女の面構え 木下あかりと「あゝ、荒野 前篇」
前略 木下あかり 様
面(つら)構えという言葉は、普通は男に使うものですが、女性にも当てはまるようです。この「あゝ、荒野」のあなたを観て、そんなことを考えました。生き様や覚悟が出ている顔のことですが、今作の、多少手荒なことをしてでも一人で新宿で生き抜く覚悟が出来ている芳子という女性を演じたあなたは、まさに新宿に相応しい「良い面構え」をしています。その顔が似合う場所は、渋谷でも、青山でも、六本木でもないのです。
この、寺山修司の長編小説を映画化した作品で、早々に菅田将暉、ヤン・イクチュン、そしてあなたがスクリーンに登場し、その顔を観た途端に、これは覚悟を持って作品に挑んでいる俳優たちの顔だと確信しました。そして、この作品が曖昧なまま主人公たちの生き方を見守ったり、観客に委ねるようなことはなく、行く末が天国であろうが、地獄であろうがきっちり落とし前を着けるつもりだと直感しました。
この作品は、ほぼ現代を舞台にしています。しかし、東日本大震災を経験し、恐らくは何の感慨も無いままにオリンピックを終えた2021年の東京を舞台にしています。何故このような微妙な時代に設定にしたのか。原作通り60年代の東京を描くには現実感がないのなら、現代に設定すればよいのではないか。私なりに考えると、結局この作品の依って立つところが、リアリティではなく「劇画的な虚構のドラマ」だからではないでしょうか。橋口亮輔監督の「恋人たち」のような、現代の黙示録を描くなら時代を現代に設定し、物語も徹底したリアリティを追求すればよい。しかしこの「あゝ、荒野」という映画は一見リアルに見せながら、劇画的なドラマを中心に据えています。現代の問題を描きながら、比重はドラマの興奮にある。そのことを示すために、ドラマという虚構を端的に示すために、2021年という時代を設定したのです。
そう、この作品は徹底して「劇画」だと思いました。
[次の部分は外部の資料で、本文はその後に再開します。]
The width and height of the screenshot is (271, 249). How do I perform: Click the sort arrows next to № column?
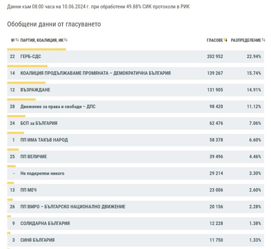click(x=17, y=40)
キャラクターの描き方も、感情の爆発も、偶然に過ぎる登場人物たちの出会いも、一見リアルに描いているようで劇画的です。私は映画を観ていて、「まさかそれはあり得ないだろう」という偶然が描かれると鼻白んでしまうのですが、今作に限ってはそのようなことはありませんでした。リアリティよりもドラマがドライブすることを重視するこの作品のマナーを了承したからです。
そのような枠組みの中で、これほど生き生きと俳優たちが演じている作品は最近では稀では無いでしょうか。菅田将暉は勿論才能ある俳優だとわかっていましたが、今作で図抜けた天才だと思いました。前篇最後の、「お前を殺してやる」という咆哮をこれほど感動的に響かせることの出来る俳優はそうはいません。ヤン・イクチュンは「息もできない」のときと同じ人物とは思えない繊細さを見せ、失礼ながらユースケ・サンタマリアがこのような良い役者だとは思いませんでした。岸善幸監督は門脇麦主演の「二重生活」でも物語、演出の巧みさを見せましたが、この長尺をコントロールしながらドラマの熱さを失わない手腕は並大抵ではないと感じました。
そしてあなたです。大胆なベッドシーンは勿論、新宿で生きる女の覚悟を演じきっていて見事です。あなたは新宿の雑居ビルに住み、菅田将暉演じる新次を部屋に招き入れます。そこで殊勝に愛を告白する新次に対し、あなたは「私はあなたが思うような価値のある人間ではない」と言います。普通の女性なら、泣く場面かも知れません。しかし、新宿で覚悟を決めて生きる女は泣きません。泣かずにコンドームを手に取り、菅田将暉との性交に応じます。
登場人物たちのドラマがいよいよ熱を帯びるとき、この作品は前篇を終えます。実に良いところで終わるので、なぜ5時間で公開しないのか、と文句を言いたくなるところです。後篇も同じ熱量で描き切るなら、今年を代表する日本映画の登場になるでしょう。本当は後篇も観てから作品について語るべきなのでしょうが、今日観たあなたの「面構え」を早く捕まえておきたくて、筆を執った次第です。